Kaper

#Hergebruik #Visleer #Patronen (zie ‘technieken van Zaankogerland’)

Een kaper is eigenlijk een soort ‘hoodie’, een van boven met karton verstevigde capuchon die los over de schouders valt als een capeje. Veel Nederlandse streekdrachten, met name de West-Friese en Friese, hebben een kaper om vrouwen te beschermen tegen (zee)wind en (water)kou.

In de vroegere Zaanstreek was de ‘Zaanse kaper’ het meest kenmerkende onderdeel van de dracht. Zaanse vrouwen waren zulke fanatieke kaperdraagsters dat ze er zelfs om werden uitgelachen door zich kosmopoliet wanende mannen en buitenlandse reizigers, die hen uitmaakten voor preutse ‘nonnetjes’. Niet geheel ten onrechte, overigens, want sommige vrouwen hielden hun kaper doodleuk op in de schouwburg en danszaal. Eenmaal in de buitenlucht droegen de vrouwen hun kaper echter niet voor niets: deze beschermde de dure kap met gouden sieraden en hield het hoofd windvrij, warm en schoon. Al konden de kaperdraagsters dan weer niet met regen naar buiten, want de meeste kapers waren gemaakt van zijde.

Ook op het Zaankogerland van 2090 dragen vrouwen een kaper om zich te beschermen tegen weersomstandigheden. In dit geval zijn de kapers gemaakt van oude regenjassen: winddichte en waterafstotende stof die hoofd en schouders naast windvrij, warm en schoon ook nog droog houdt.

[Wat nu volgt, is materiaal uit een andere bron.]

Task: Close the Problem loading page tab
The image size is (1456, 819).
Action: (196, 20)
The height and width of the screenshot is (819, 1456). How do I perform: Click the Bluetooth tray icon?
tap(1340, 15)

Omdat de Zaankoger kaper gevoelsmatig veel voor de eilandgemeenschap betekent, heeft elke vrouw minimaal twee kapers: eentje voor alledag en eentje van luxere stof voor feestdagen en speciale gelegenheden, zoals de bruidsdag.

De kaper bestaat uit verschillende onderdelen en is niet eenvoudig om te in elkaar te zetten. Kapers worden daarom vervaardigd door ervaren en kundige naaisters.

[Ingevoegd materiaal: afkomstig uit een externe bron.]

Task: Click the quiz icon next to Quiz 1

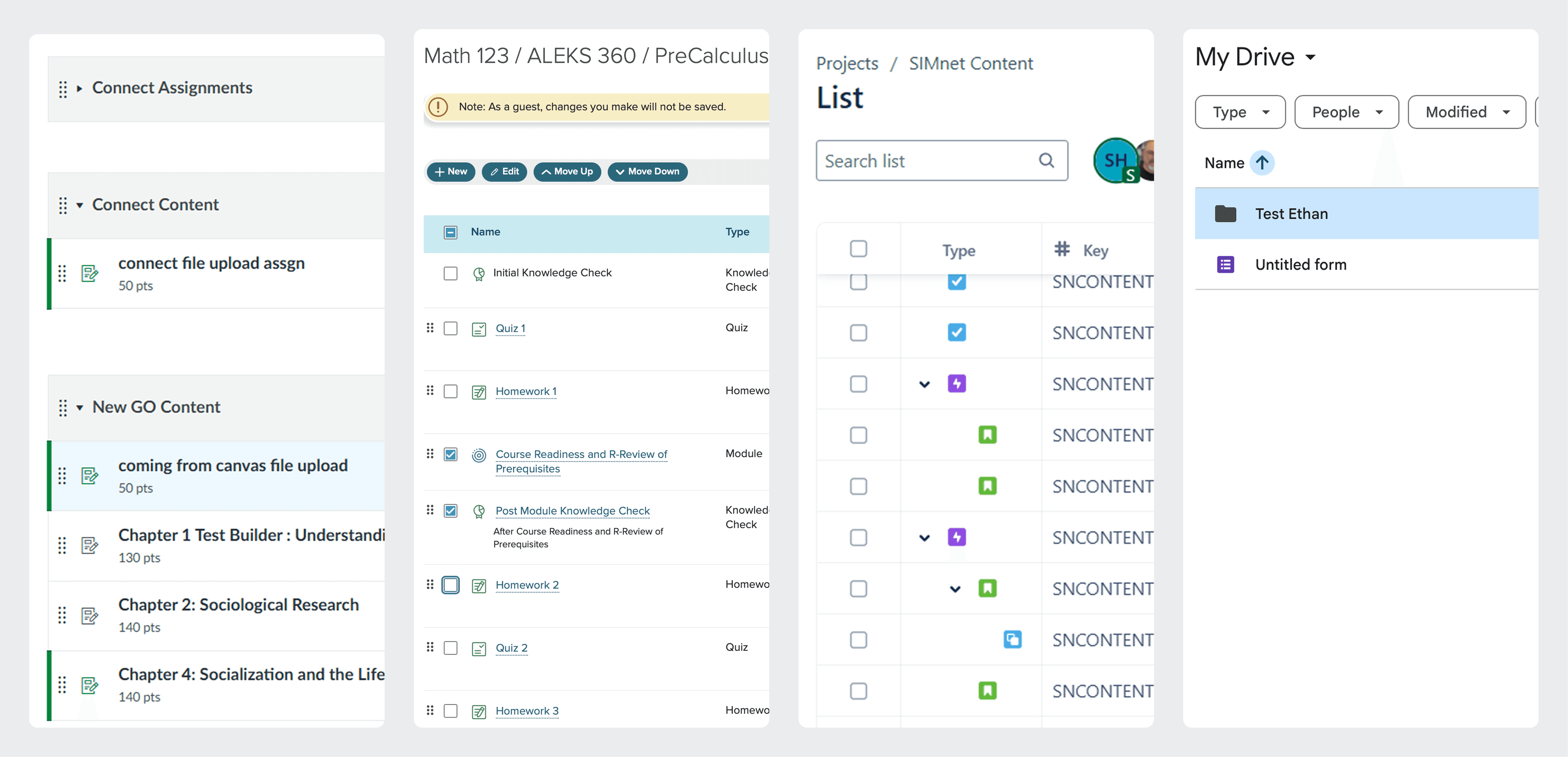Action: [479, 329]
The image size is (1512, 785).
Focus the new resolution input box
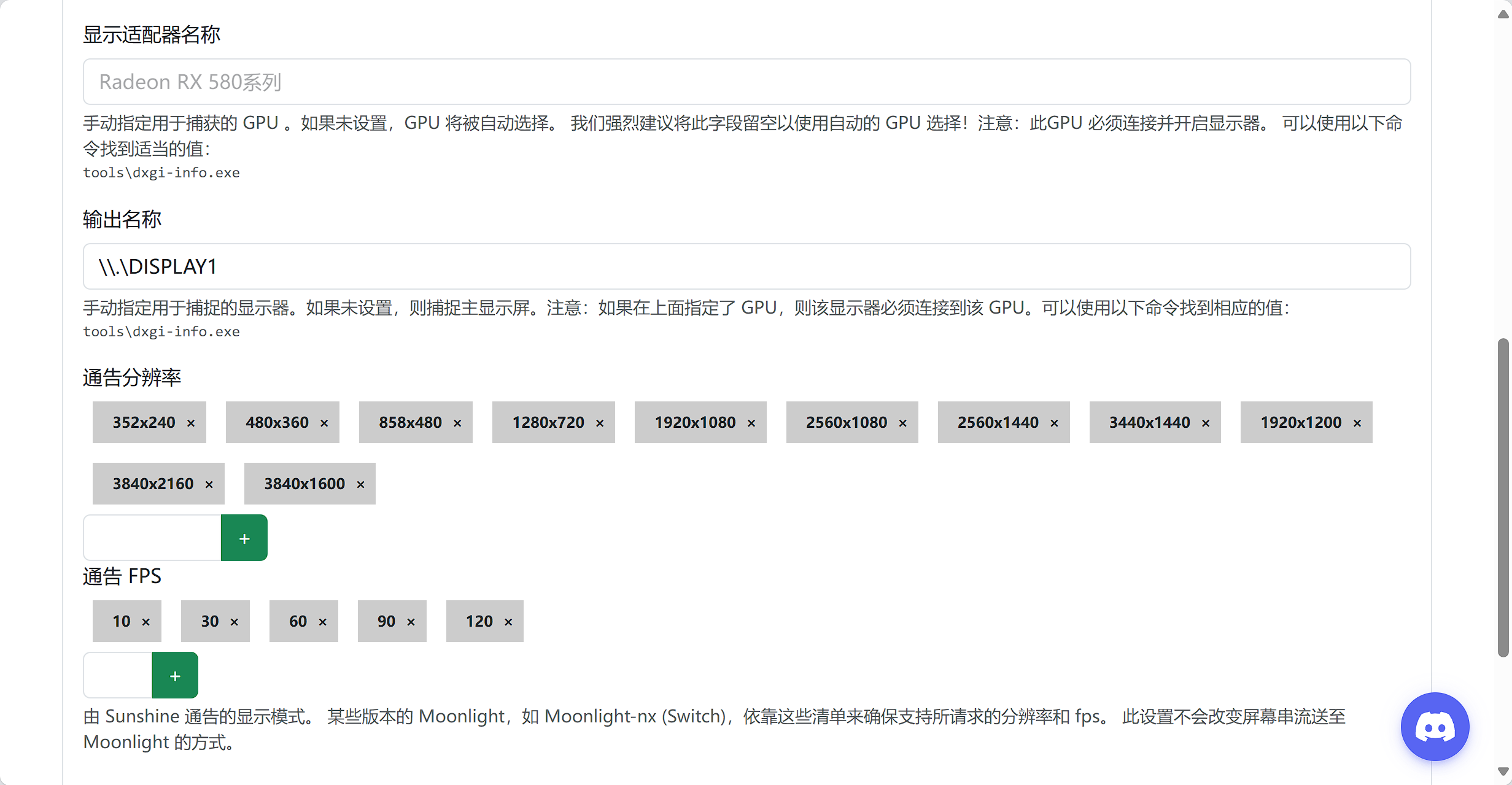[x=152, y=538]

Met dank aan Inge Bosman, die het patroon van de Zaanse kaper heeft weten te achterhalen door nauwgezette bestudering van antieke kapers in de collectie van het Zaans Museum.

Eerst wordt een ‘onderstel’ gemaakt van stevig karton. Dit is een gebogen ‘klep’ die de bovenkant van de kaper vormt en ook in vorm houdt. Deze klep heeft twee kartonnen flappen die naast het gezicht en voor de schouders vallen. De stoffen onderdelen worden vervolgens om de kartonnen delen heen gevouwen en dan met acrobatische toeren en kunst- en vliegwerk vastgenaaid (de kaper is tijdens het maken namelijk niet goed vast te houden).

Om de vrouw extra beschutting te geven, maar ook ter decoratie, wordt er aan de Zaankoger kaper een rand van zelfgemaakt visleer bevestigd. Het visleer is wind- en waterdicht maar laat wel licht door, zodat de zichtlijnen van de draagster niet te veel worden beperkt. De kaper wordt met een lint onder de kin gedragen en vanaf de rug onder de oksels door op de buik vastgemaakt met een tweede lint.


Visleer wordt gemaakt van vissenvellen die, grondig schoongeschraapt, ongeveer een maand worden gelooid in een evenredig mengsel van water en urine. Daarna wordt het leer aan de lucht gedroogd.
Omdat de Zaankoger kaper vrij groot van formaat is, dragen veel vrouwen een ‘kapermuts’ die een afgeplat plateau heeft waar de kaper op kan rusten. Deze is gemaakt van restjes blauwe stof met een ovaal parametrische kant van lasergesneden stippen aan de bovenkant. De muts zorgt er ook voor dat de kwetsbare kap niet wordt beschadigd.